Required work
Please repeat word for word the line containing "You are a computer-use" and every following line up to and including the last one below, pictures excluded.

(Stored items from a collection)
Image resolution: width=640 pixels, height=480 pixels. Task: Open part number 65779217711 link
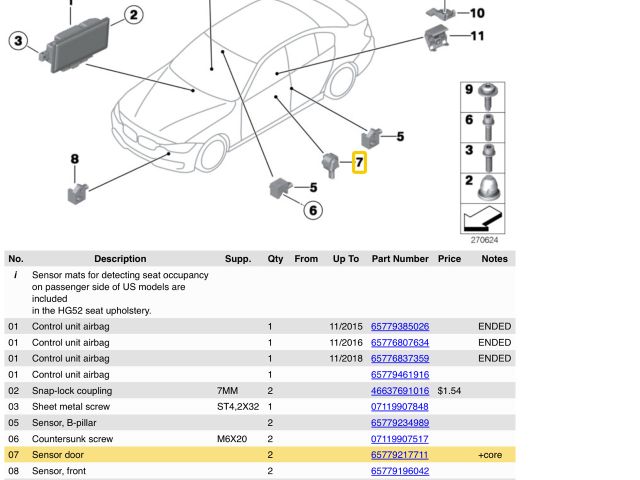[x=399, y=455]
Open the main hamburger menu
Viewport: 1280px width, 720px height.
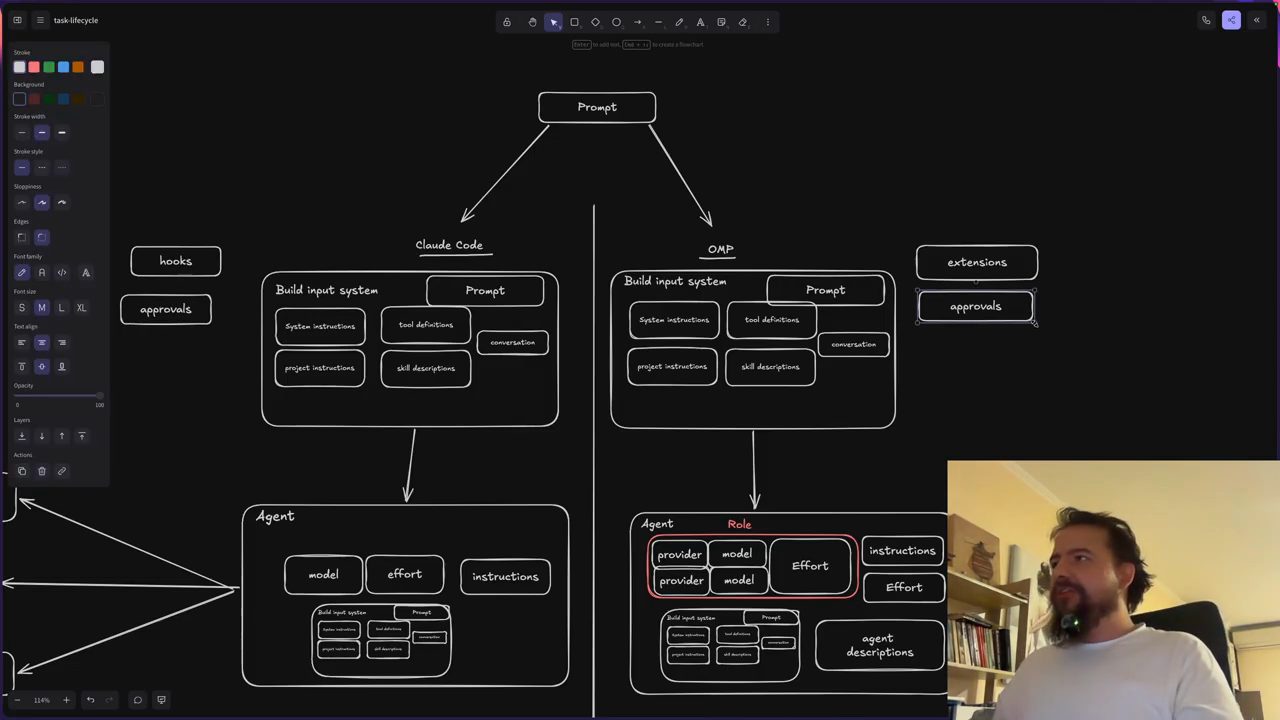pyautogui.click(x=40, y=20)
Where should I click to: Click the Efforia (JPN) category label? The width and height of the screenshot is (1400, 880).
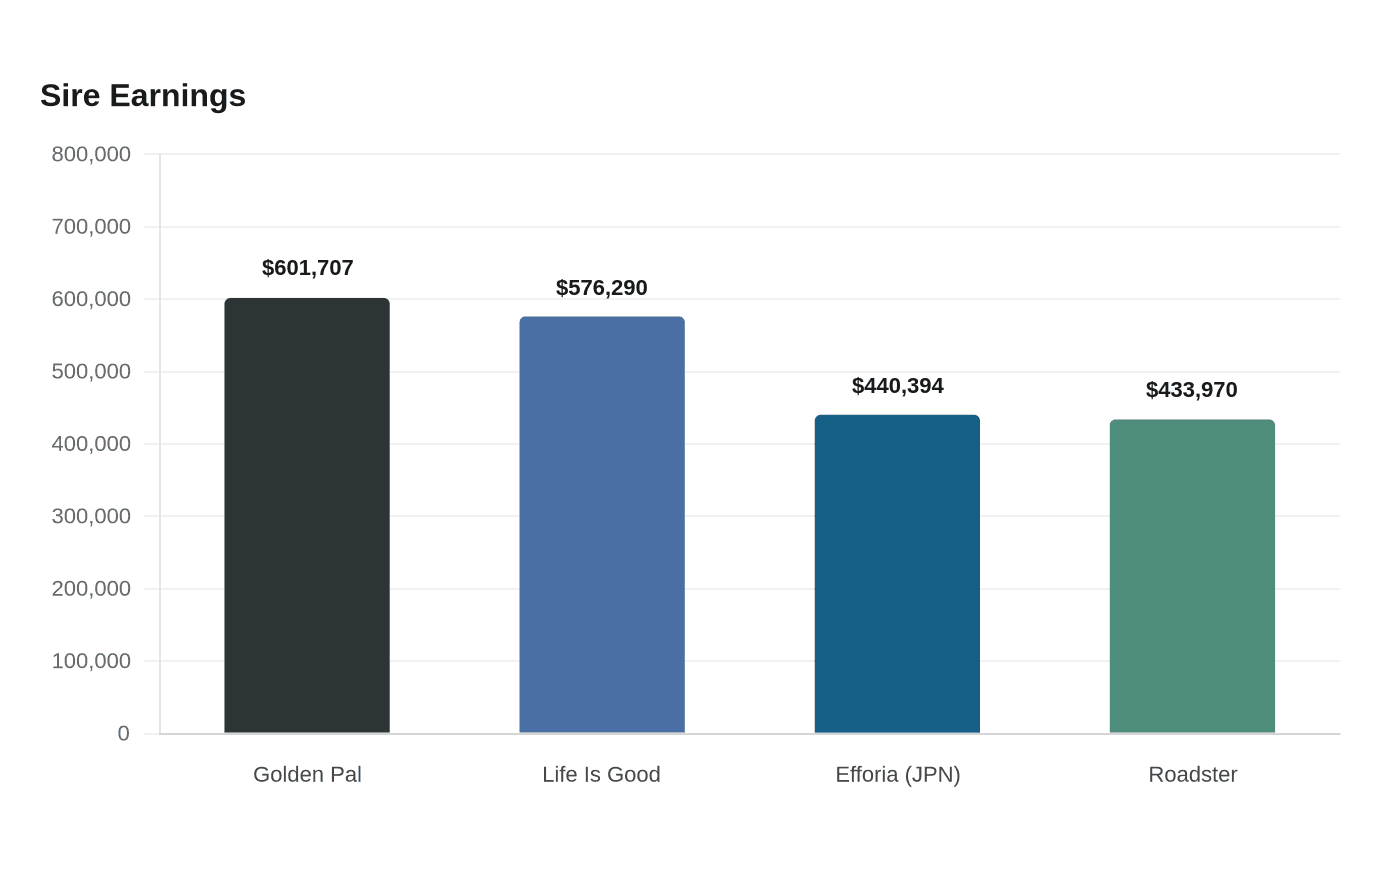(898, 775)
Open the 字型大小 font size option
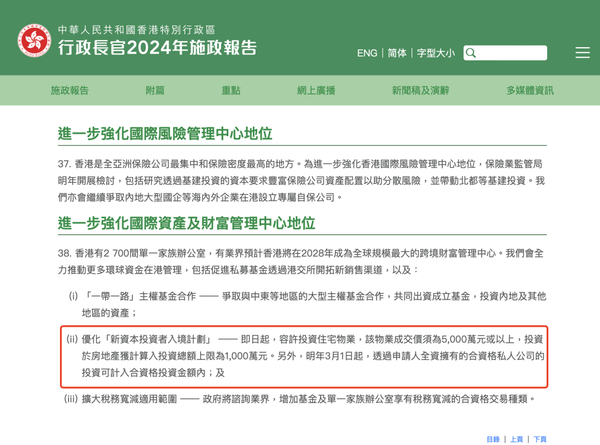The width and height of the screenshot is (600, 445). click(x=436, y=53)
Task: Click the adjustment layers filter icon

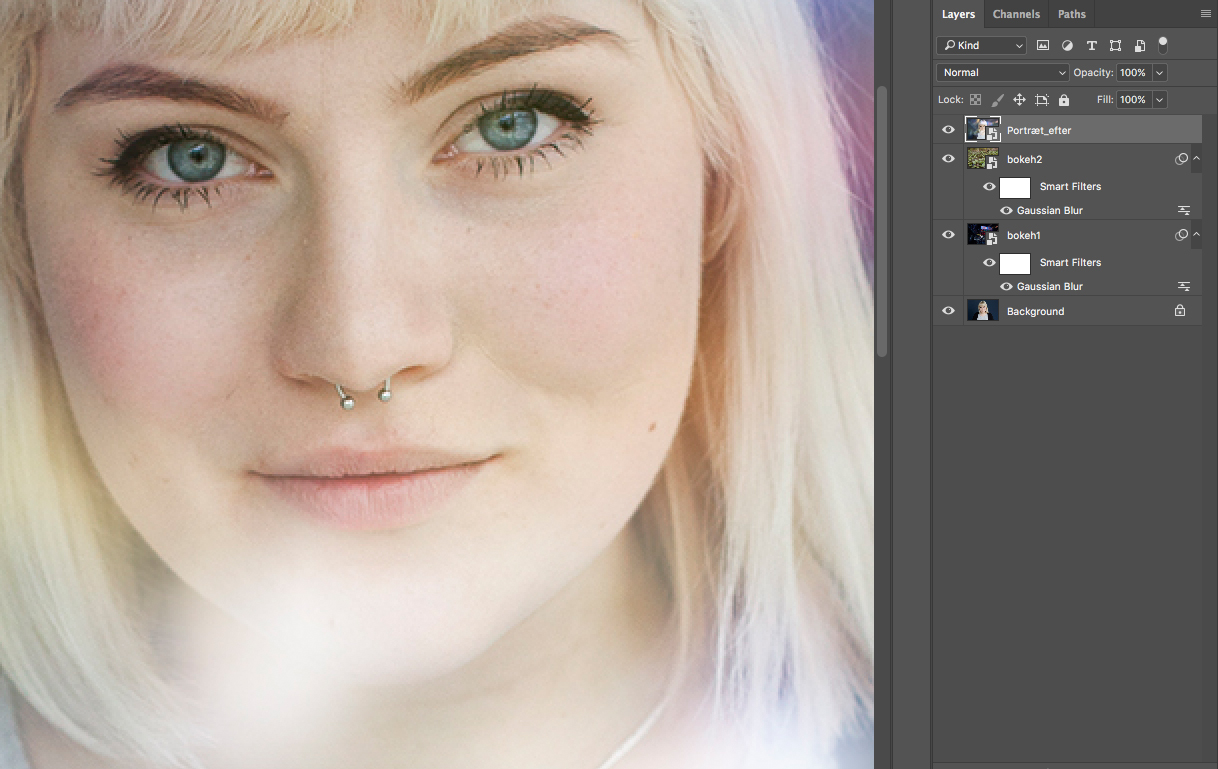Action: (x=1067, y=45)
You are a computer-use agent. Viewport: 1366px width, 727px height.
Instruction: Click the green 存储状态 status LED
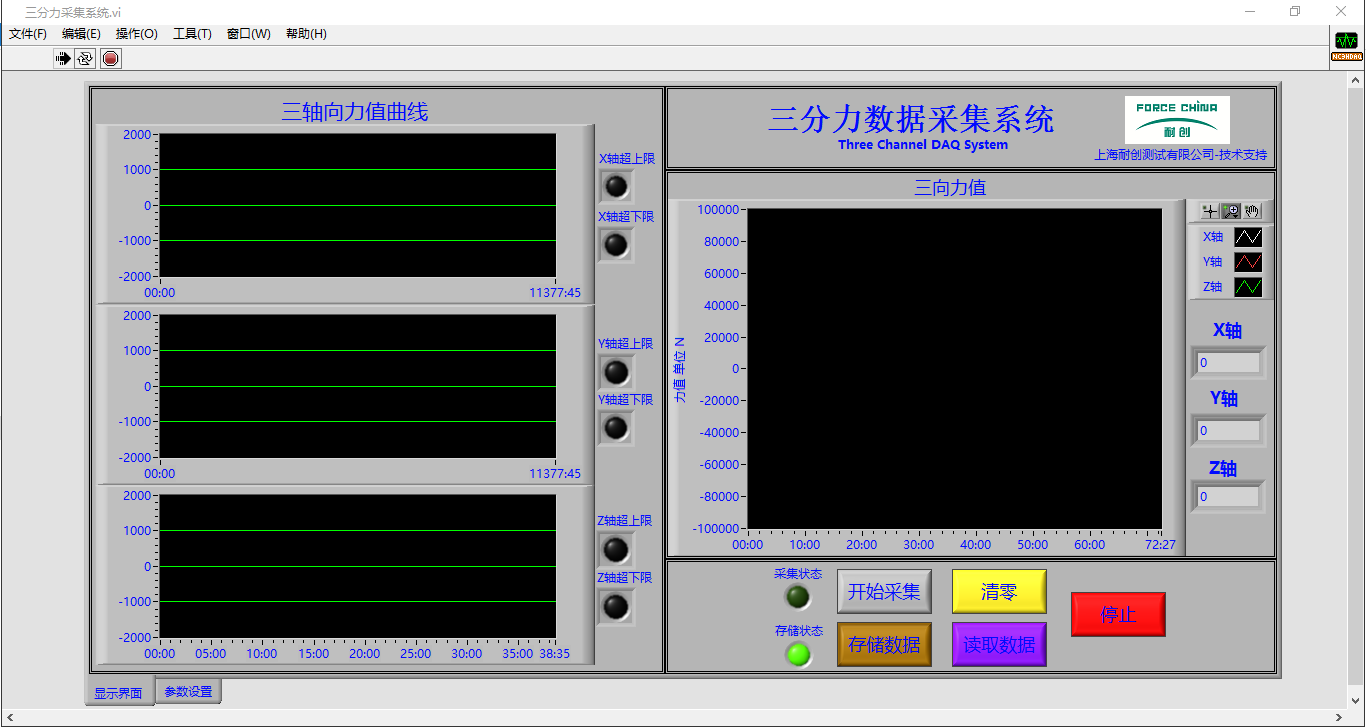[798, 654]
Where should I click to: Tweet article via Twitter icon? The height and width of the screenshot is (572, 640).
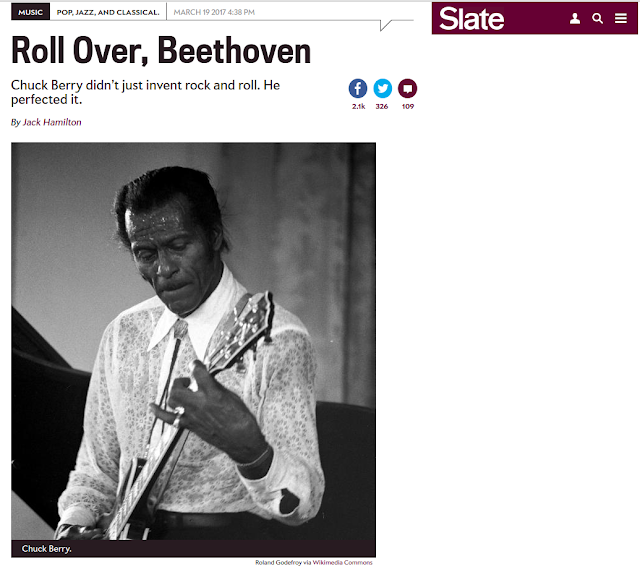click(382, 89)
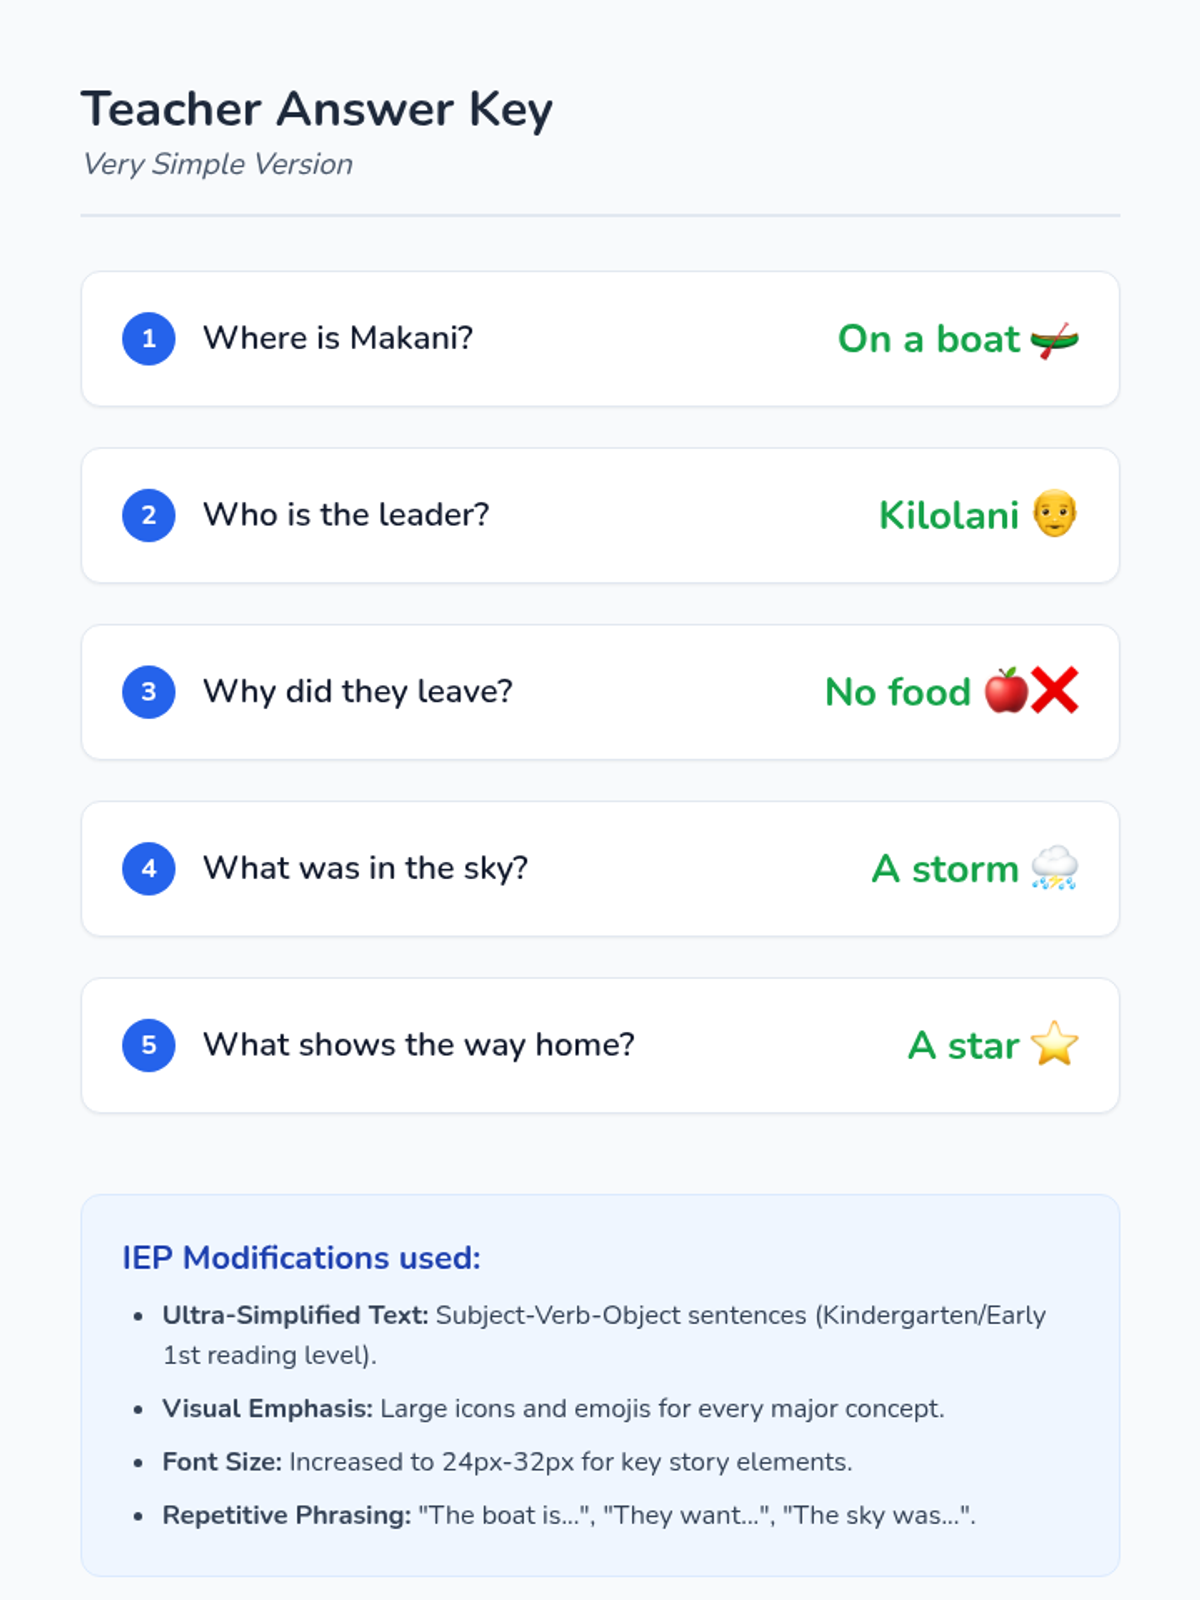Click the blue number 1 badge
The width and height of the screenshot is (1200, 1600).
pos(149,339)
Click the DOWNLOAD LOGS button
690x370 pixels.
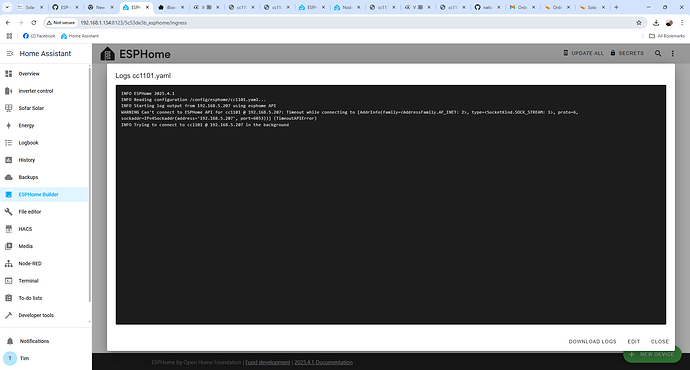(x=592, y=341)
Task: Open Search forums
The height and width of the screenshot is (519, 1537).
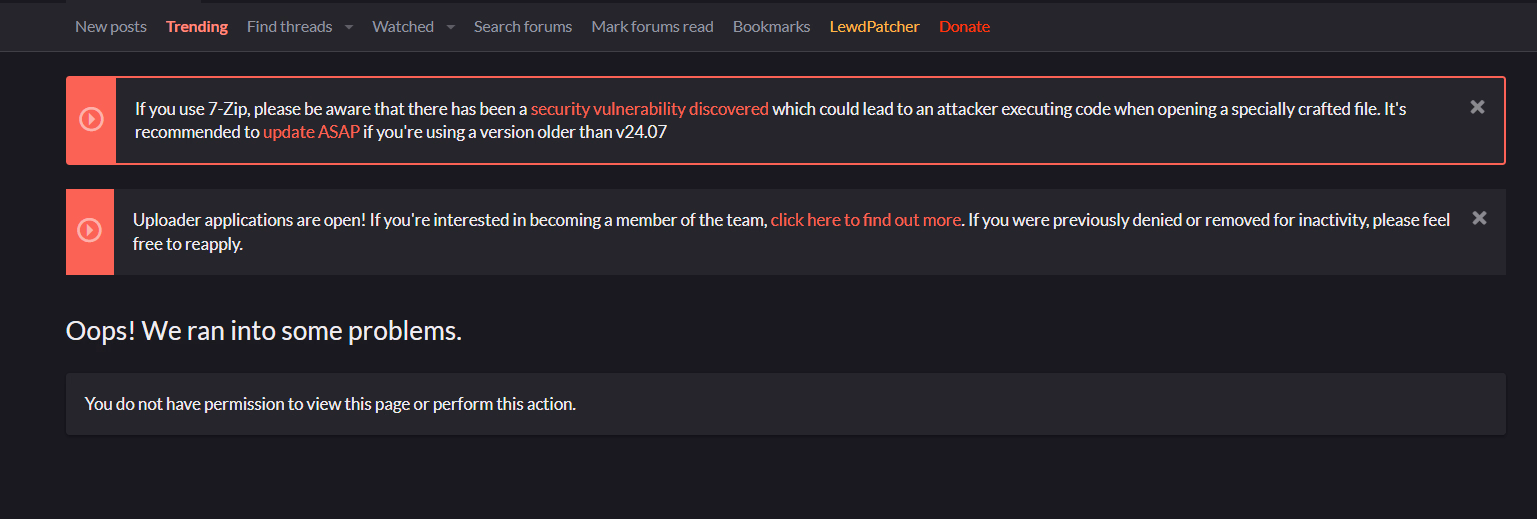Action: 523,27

Result below
You are a computer-use agent. Viewport: 1366px width, 727px height.
Instruction: Click the green 存储状态 status LED
[798, 654]
Where should I click to: Tweet article via Twitter icon? The height and width of the screenshot is (572, 640).
click(382, 89)
Click the blue number 1 badge
The width and height of the screenshot is (1200, 1600).
pos(149,339)
Click the DOWNLOAD LOGS button
690x370 pixels.
(x=592, y=341)
Task: Open Search forums
The height and width of the screenshot is (519, 1537).
Action: 523,27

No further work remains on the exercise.